115     Animal toxicity

115.1     Single dose toxicity

115.1.1     Inhalation

Intratracheal instillation to each of 12 male Sprague-Dawley rats of 100 ml of a solution containing 1% polyEGDE (9 ethylene oxide molecules), 1% ethyl alcohol and saline caused irritation of the lungs one day after administration. Histopathology revealed desquamation of bronchial and alveolar epithelium with inflammatory cell infiltration, oedema and haemorrhage. At days 3 and 7 after administration, hyperplasia and squamous metaplasia of bronchial and bronchiolar epithelium and proliferation of fibroblast-like interstitial cells were observed in the alveoli, indicate regenerative process, was reported. No pathological changes were seen in the group of 12 rats treated with saline only. (Suzuki et al. 2000).

Groups of 3 male Wistar rats were dosed with 20, 50 or 100 ml 1% w/v polyEGDE (with 9 ethylene oxides) in saline in one nostril. The epithelium showed cell loss and reduction in epithelium height in the treated side in all groups at 5, 20 and 60 minutes after application, the effect being more pronounced and widespread with dose and time of contact. Thus, 20 ml of the polyEGDE solution only affected a part of the epithelium on the same side of the septum, 50 ml also affected a small area of the untreated side at 5 min. which extended at 20 min. and at 60 min., and 100 ml caused depletion of the epithelium in the whole nasal epithelium including the untreated nostril. (Chandler et al. 1991).

Twenty-five µl of 1% polyEDGE (9 ethylene oxide molecules) in saline were placed into the nostril of Sprague-Dawley rats. Controls only treated with saline were also used.

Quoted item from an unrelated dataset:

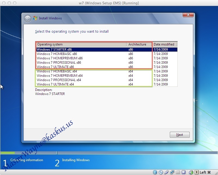Sort by Operating system column header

Samples of the nasal epithelium from 2-4 rats were taken at 4, 24 hours, 2, 3, 4, 5, 7 and 10 days after exposure. At 4 hours after exposure, the mucosa was swollen, but no histopathological changes were apparent. Samples, taken 24 and 48 hours after administration, showed necrosis of the epithelium. Regeneration of the epithelium was observed from day 3 including basal cell re-growth and presence of immature cells in a loose and irregular cuboidal to columnar epithelium. Differentiation occurred from day 4. Regeneration, including complete columnar epithelium cells and ciliae, was observed from day 7. (Zhou & Donovan 1995).

115.1.2     Oral intake

An oral LD50-value in rats of 8600 mg/kg was reported for a 4 ethylene-oxides containing polyEGDE. For the mouse, the LD₅₀ is reported to be 4940 mg/kg. (RTECS 2001).

A polyEGDE with 7 ethylene oxides was tested in rats and mice for acute oral toxicity. The LD₅₀-values calculated from the results were 4150 mg/kg b.w. in rats and 1170 mg/kg in mice (RTECS 2001).

For polyEGDE with 23 moles ethylene oxide, LD₅₀-values of 8600 mg/kg b.w. in the rat and 3500 mg/kg b.w. in the mouse were reported. (RTECS 2001).

Single oral doses polyEGDE given to dogs (above 2 g/kg b.w.) and monkeys (5 g/kg b.w.) were reported to exert emetic action and central nervous system depression (e.g. ataxia, weakness and sedation) (Gosselin et al. 1984).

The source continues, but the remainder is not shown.